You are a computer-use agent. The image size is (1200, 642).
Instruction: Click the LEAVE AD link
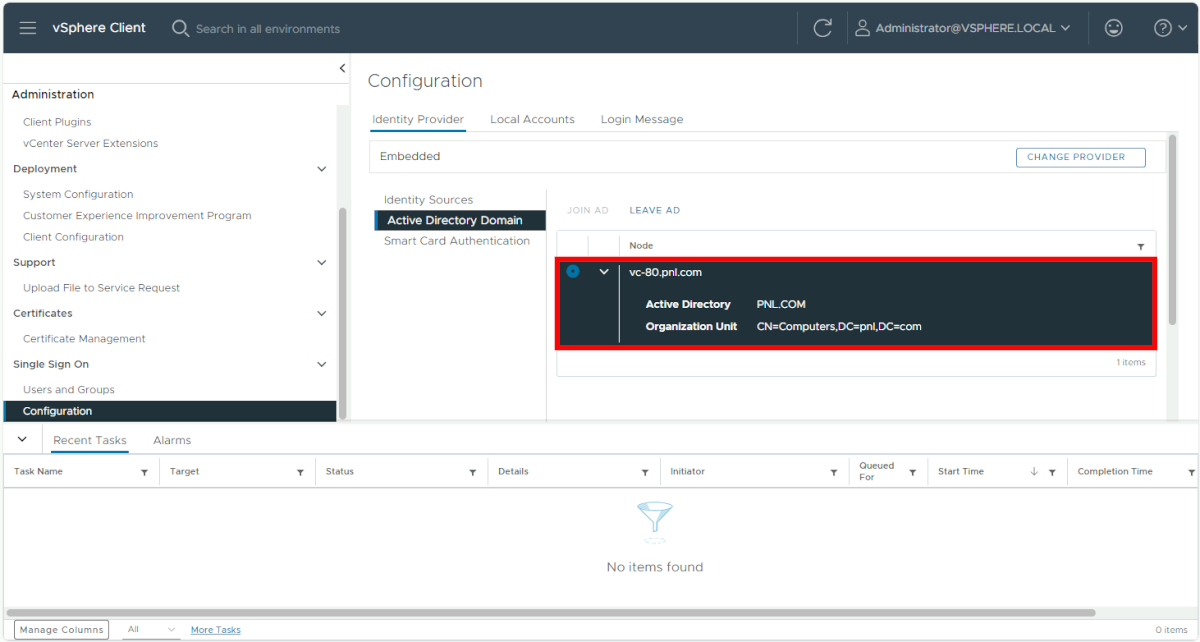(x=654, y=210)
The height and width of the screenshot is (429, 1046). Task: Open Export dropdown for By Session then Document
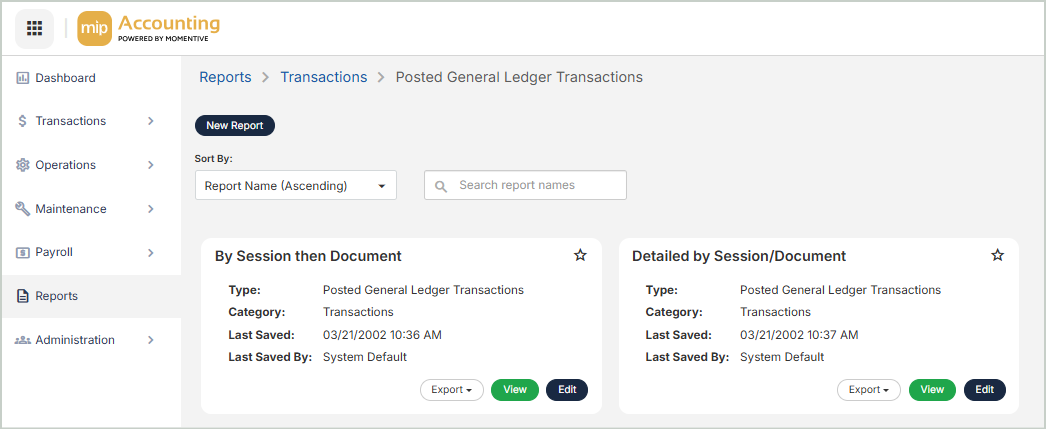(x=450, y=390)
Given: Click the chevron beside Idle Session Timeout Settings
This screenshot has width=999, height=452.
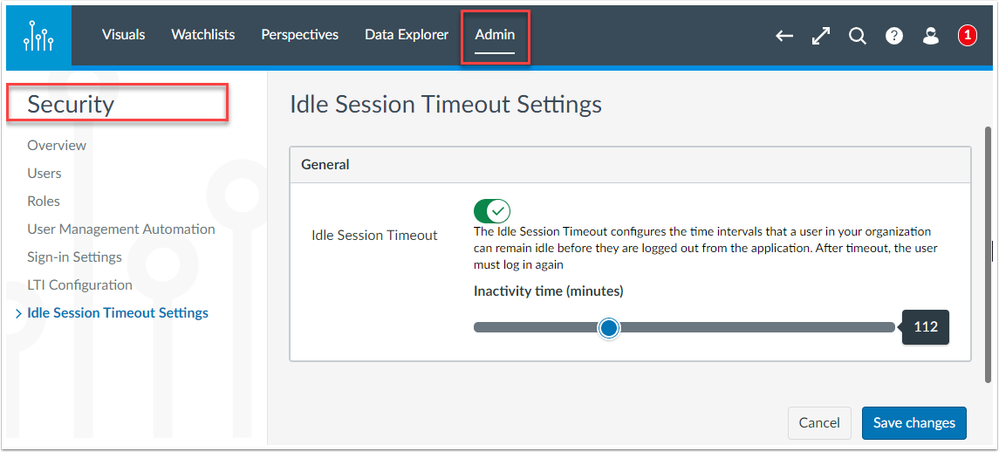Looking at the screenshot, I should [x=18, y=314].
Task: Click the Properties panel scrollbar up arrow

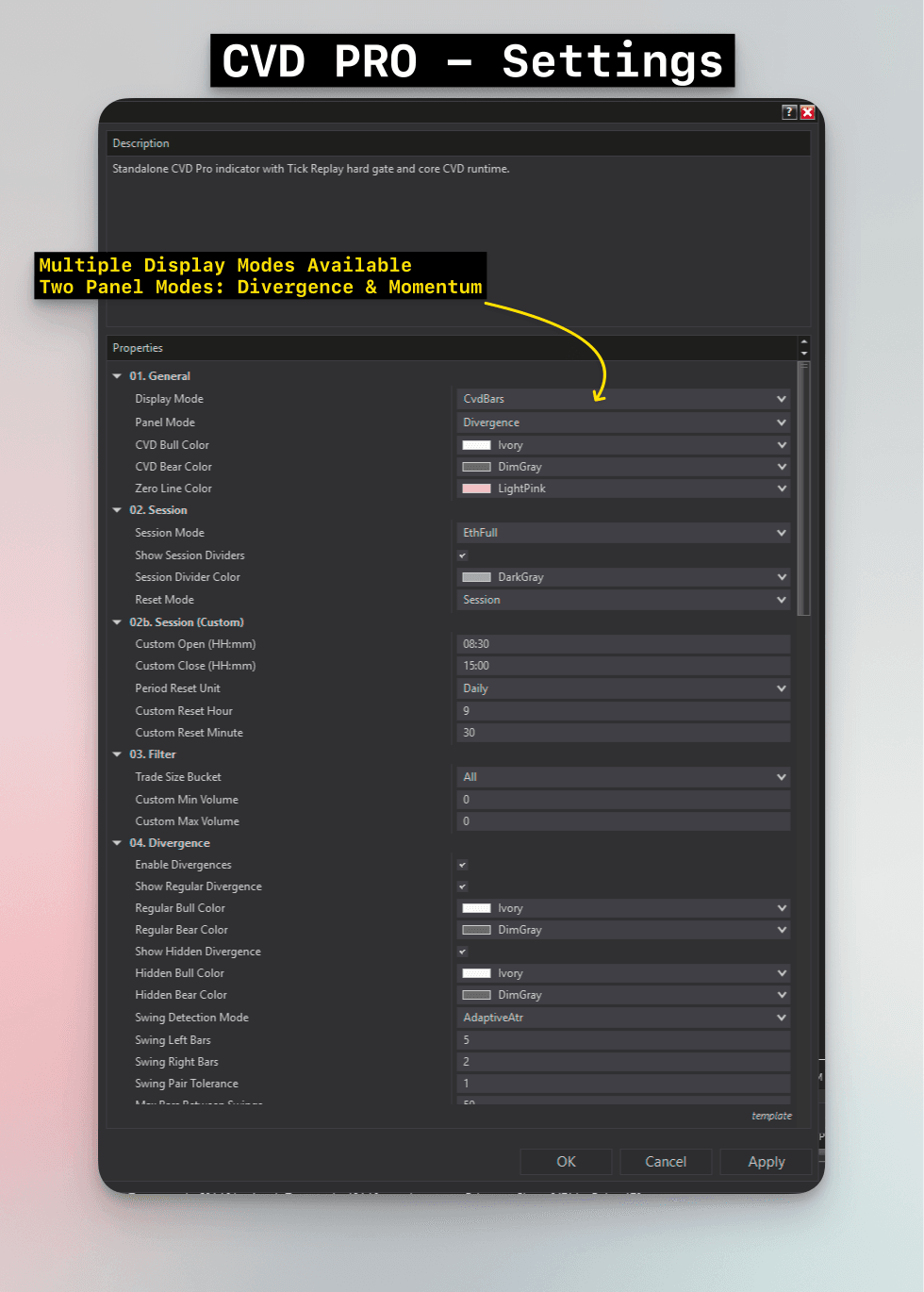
★ ★ ★ ★ ★
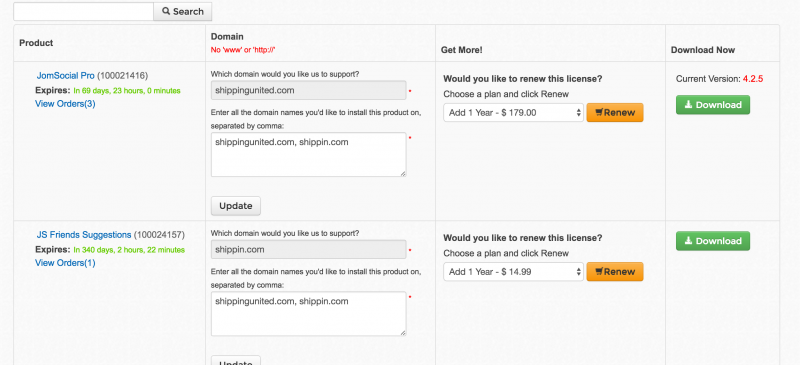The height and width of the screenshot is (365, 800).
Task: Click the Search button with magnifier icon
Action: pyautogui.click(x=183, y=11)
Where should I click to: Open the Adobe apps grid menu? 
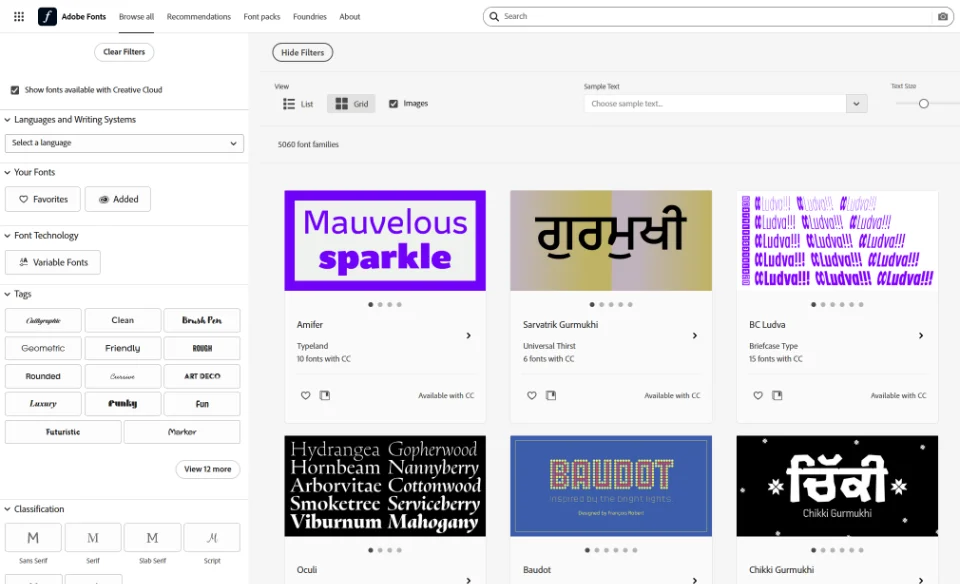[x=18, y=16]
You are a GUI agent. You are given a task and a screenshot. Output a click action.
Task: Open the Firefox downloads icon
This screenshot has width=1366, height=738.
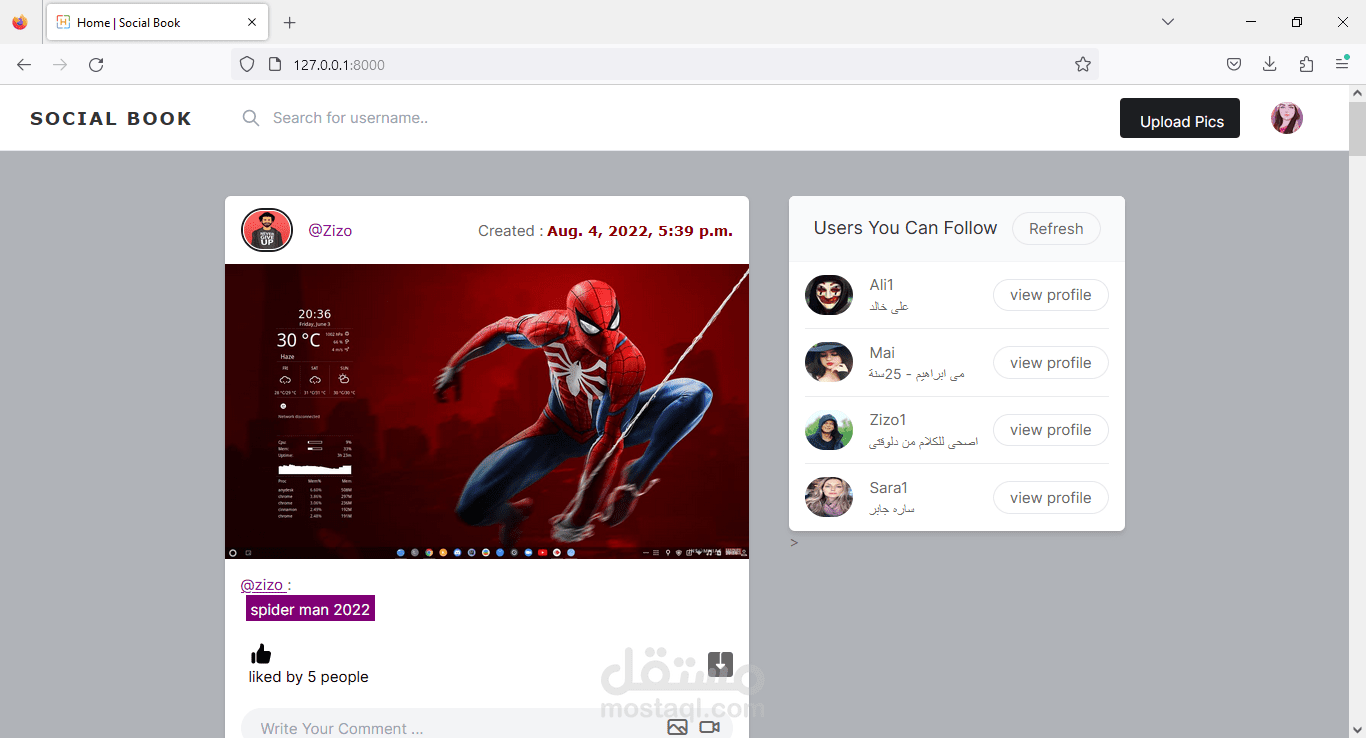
★ ★ ★ ★ ★
What the task asks: The answer must be a single number: the count of lines in the entries above that contain "agent".

Exercise output: 2